__TASK DETAILS__
Every line in the listing should be set down again verbatim.

Start of INPUT

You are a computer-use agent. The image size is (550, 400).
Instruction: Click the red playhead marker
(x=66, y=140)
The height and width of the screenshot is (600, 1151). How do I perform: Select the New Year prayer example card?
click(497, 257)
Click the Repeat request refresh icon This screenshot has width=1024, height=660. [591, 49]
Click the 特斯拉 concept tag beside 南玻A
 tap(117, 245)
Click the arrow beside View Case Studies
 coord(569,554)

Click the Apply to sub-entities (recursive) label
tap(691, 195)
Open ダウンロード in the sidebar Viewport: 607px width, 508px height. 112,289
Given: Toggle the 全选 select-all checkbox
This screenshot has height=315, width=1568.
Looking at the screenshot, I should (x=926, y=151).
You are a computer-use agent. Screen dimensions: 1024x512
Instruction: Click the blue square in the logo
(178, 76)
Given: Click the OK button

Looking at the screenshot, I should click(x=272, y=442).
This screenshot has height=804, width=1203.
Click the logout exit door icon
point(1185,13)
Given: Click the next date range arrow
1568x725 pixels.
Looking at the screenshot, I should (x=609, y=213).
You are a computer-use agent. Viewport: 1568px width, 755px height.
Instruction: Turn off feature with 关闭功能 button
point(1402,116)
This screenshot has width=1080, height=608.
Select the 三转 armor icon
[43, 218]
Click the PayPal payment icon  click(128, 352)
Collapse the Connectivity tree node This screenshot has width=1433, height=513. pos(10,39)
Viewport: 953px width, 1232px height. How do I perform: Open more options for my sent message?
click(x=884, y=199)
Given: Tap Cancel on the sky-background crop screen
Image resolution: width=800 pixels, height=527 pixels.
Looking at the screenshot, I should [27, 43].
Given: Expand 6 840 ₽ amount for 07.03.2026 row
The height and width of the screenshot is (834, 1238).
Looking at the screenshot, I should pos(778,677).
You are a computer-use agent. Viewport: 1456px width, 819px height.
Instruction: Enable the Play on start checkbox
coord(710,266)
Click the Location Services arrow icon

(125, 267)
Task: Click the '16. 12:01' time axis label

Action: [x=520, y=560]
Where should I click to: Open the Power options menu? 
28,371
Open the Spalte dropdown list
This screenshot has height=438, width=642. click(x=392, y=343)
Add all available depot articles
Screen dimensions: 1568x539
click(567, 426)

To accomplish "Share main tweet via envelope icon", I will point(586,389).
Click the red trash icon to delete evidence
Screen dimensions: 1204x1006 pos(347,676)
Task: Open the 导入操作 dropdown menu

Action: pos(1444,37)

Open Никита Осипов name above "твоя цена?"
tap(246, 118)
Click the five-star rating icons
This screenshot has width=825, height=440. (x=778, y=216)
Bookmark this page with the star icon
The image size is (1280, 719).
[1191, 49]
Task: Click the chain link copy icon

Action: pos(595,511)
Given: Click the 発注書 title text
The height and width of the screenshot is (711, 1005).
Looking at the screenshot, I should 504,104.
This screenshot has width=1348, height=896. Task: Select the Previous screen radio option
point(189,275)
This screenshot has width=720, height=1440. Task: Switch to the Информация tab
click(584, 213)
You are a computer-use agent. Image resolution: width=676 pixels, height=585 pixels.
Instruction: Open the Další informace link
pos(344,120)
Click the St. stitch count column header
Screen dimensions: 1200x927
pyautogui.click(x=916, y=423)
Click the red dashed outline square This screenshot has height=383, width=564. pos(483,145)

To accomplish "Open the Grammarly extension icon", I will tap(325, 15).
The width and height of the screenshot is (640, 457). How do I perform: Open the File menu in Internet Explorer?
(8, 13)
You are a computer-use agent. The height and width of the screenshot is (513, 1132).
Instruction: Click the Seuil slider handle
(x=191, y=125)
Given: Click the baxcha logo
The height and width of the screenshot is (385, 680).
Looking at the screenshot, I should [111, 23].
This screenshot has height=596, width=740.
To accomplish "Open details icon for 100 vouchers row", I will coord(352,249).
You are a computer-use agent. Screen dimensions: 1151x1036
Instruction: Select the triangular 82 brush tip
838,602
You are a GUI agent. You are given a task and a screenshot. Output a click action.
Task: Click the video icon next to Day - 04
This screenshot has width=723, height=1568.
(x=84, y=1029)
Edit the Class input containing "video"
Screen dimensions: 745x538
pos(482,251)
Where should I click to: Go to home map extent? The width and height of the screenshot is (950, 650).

End of INPUT

__WRITTEN RESPONSE__
You are a computer-use agent. The image size is (550, 400).
Instruction: Click the red playhead marker
(x=66, y=140)
The height and width of the screenshot is (600, 1151). How do I perform: Select the New Year prayer example card?
click(497, 257)
Click the Repeat request refresh icon This screenshot has width=1024, height=660. [591, 49]
Click the 特斯拉 concept tag beside 南玻A
 tap(117, 245)
Click the arrow beside View Case Studies
 coord(569,554)

Click the Apply to sub-entities (recursive) label
tap(691, 195)
Open ダウンロード in the sidebar Viewport: 607px width, 508px height. 112,289
Given: Toggle the 全选 select-all checkbox
This screenshot has height=315, width=1568.
Looking at the screenshot, I should (x=926, y=151).
You are a computer-use agent. Screen dimensions: 1024x512
Instruction: Click the blue square in the logo
(178, 76)
Given: Click the OK button

Looking at the screenshot, I should click(x=272, y=442).
This screenshot has height=804, width=1203.
Click the logout exit door icon
point(1185,13)
Given: Click the next date range arrow
1568x725 pixels.
Looking at the screenshot, I should (x=609, y=213).
You are a computer-use agent. Viewport: 1568px width, 755px height.
Instruction: Turn off feature with 关闭功能 button
point(1402,116)
This screenshot has width=1080, height=608.
Select the 三转 armor icon
[43, 218]
Click the PayPal payment icon  click(128, 352)
Collapse the Connectivity tree node This screenshot has width=1433, height=513. pos(10,39)
Viewport: 953px width, 1232px height. How do I perform: Open more options for my sent message?
click(x=884, y=199)
Given: Tap Cancel on the sky-background crop screen
Image resolution: width=800 pixels, height=527 pixels.
Looking at the screenshot, I should [27, 43].
Given: Expand 6 840 ₽ amount for 07.03.2026 row
The height and width of the screenshot is (834, 1238).
Looking at the screenshot, I should pos(778,677).
You are a computer-use agent. Viewport: 1456px width, 819px height.
Instruction: Enable the Play on start checkbox
coord(710,266)
Click the Location Services arrow icon

(125, 267)
Task: Click the '16. 12:01' time axis label

Action: [x=520, y=560]
Where should I click to: Open the Power options menu? 
28,371
Open the Spalte dropdown list
This screenshot has height=438, width=642. click(x=392, y=343)
Add all available depot articles
Screen dimensions: 1568x539
click(567, 426)

To accomplish "Share main tweet via envelope icon", I will point(586,389).
Click the red trash icon to delete evidence
Screen dimensions: 1204x1006 pos(347,676)
Task: Open the 导入操作 dropdown menu

Action: pos(1444,37)

Open Никита Осипов name above "твоя цена?"
tap(246, 118)
Click the five-star rating icons
This screenshot has width=825, height=440. (x=778, y=216)
Bookmark this page with the star icon
The image size is (1280, 719).
[1191, 49]
Task: Click the chain link copy icon

Action: pos(595,511)
Given: Click the 発注書 title text
The height and width of the screenshot is (711, 1005).
Looking at the screenshot, I should 504,104.
This screenshot has width=1348, height=896. Task: Select the Previous screen radio option
point(189,275)
This screenshot has width=720, height=1440. Task: Switch to the Информация tab
click(584, 213)
You are a computer-use agent. Image resolution: width=676 pixels, height=585 pixels.
Instruction: Open the Další informace link
pos(344,120)
Click the St. stitch count column header
Screen dimensions: 1200x927
pyautogui.click(x=916, y=423)
Click the red dashed outline square This screenshot has height=383, width=564. pos(483,145)

To accomplish "Open the Grammarly extension icon", I will tap(325, 15).
The width and height of the screenshot is (640, 457). How do I perform: Open the File menu in Internet Explorer?
(8, 13)
You are a computer-use agent. The height and width of the screenshot is (513, 1132).
Instruction: Click the Seuil slider handle
(x=191, y=125)
Given: Click the baxcha logo
The height and width of the screenshot is (385, 680).
Looking at the screenshot, I should [111, 23].
This screenshot has height=596, width=740.
To accomplish "Open details icon for 100 vouchers row", I will coord(352,249).
You are a computer-use agent. Screen dimensions: 1151x1036
Instruction: Select the triangular 82 brush tip
838,602
You are a GUI agent. You are given a task and a screenshot. Output a click action.
Task: Click the video icon next to Day - 04
This screenshot has width=723, height=1568.
(x=84, y=1029)
Edit the Class input containing "video"
Screen dimensions: 745x538
pos(482,251)
Where should I click to: Go to home map extent? The width and height of the screenshot is (950, 650).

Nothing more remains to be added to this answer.